Binding to DHFR--Methotrexate is a competitive inhibitor of DHFR that binds noncovalently to this enzyme at the same binding site as the normal substrate, dihydrofolate. This interaction also depends on the intracellular concentration of reduced nicotinamide dinucleotide phosphate (NADPH), which is a normal cofactor for DHFR. Point mutations both inside and outside of the enzyme's active site have been identified that decrease the binding affinity of DHFR for methotrexate [1]. Thus, mutations in the DHFR enzyme are another potential mechanism of resistance to antifolates.

Sensitivity to methotrexate cytotoxicity is highly dependent on the absolute amount of DHFR enzyme within the cell. Both human tumors and cancer cell lines that have increased levels of DHFR due to gene amplification are relatively resistant methotrexate [7]. More subtle mechanisms may also exist that allow cells to acutely increase DHFR expression in response to antifolate treatment.
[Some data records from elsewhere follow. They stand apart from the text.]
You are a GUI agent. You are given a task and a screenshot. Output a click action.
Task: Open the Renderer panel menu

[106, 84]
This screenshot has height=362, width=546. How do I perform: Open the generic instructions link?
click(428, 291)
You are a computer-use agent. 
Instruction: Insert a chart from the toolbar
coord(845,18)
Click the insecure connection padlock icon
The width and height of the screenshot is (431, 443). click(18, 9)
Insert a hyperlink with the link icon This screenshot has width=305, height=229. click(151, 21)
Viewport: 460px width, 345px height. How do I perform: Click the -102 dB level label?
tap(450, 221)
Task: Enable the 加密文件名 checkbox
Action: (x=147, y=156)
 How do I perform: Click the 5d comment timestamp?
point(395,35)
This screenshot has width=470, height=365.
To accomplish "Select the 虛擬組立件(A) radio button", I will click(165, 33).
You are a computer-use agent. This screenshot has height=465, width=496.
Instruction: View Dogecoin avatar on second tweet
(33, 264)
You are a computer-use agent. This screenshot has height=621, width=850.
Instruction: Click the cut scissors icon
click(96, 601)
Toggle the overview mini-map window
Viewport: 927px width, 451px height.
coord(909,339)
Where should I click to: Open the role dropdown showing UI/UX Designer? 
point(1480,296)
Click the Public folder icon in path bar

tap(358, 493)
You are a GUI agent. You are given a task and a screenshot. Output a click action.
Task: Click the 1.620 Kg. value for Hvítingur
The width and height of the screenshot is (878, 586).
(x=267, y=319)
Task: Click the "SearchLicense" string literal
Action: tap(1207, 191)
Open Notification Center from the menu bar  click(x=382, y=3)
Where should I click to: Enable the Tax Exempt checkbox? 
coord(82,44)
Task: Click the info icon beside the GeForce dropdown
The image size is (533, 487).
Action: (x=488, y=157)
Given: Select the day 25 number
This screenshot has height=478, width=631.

The expression of DHFR appears to be controlled at least partially by the binding of the DHFR protein to its own mRNA (Figure 3) [8]. This binding of DHFR prevents further synthesis of the DHFR protein, resulting in an autoregulatory negative feedback loop. Excess normal substrate, such as dihydrofolate, or inhibitors, such as methotrexate, interfere with the binding of the DHFR protein to its mRNA and block this negative feedback loop, thereby allowing the synthesis of DHFR protein to continue unimpeded. This permits normal cellular function to be maintained, even in the presence of inhibitors such as methotrexate or other antifolates. The importance of this mechanism in the development of clinical antifolate resistance must be defined.

For a detailed discussion of the pharmacokinetics of methotrexate, including specific dosage and scheduling information, readers are referred to reference 1.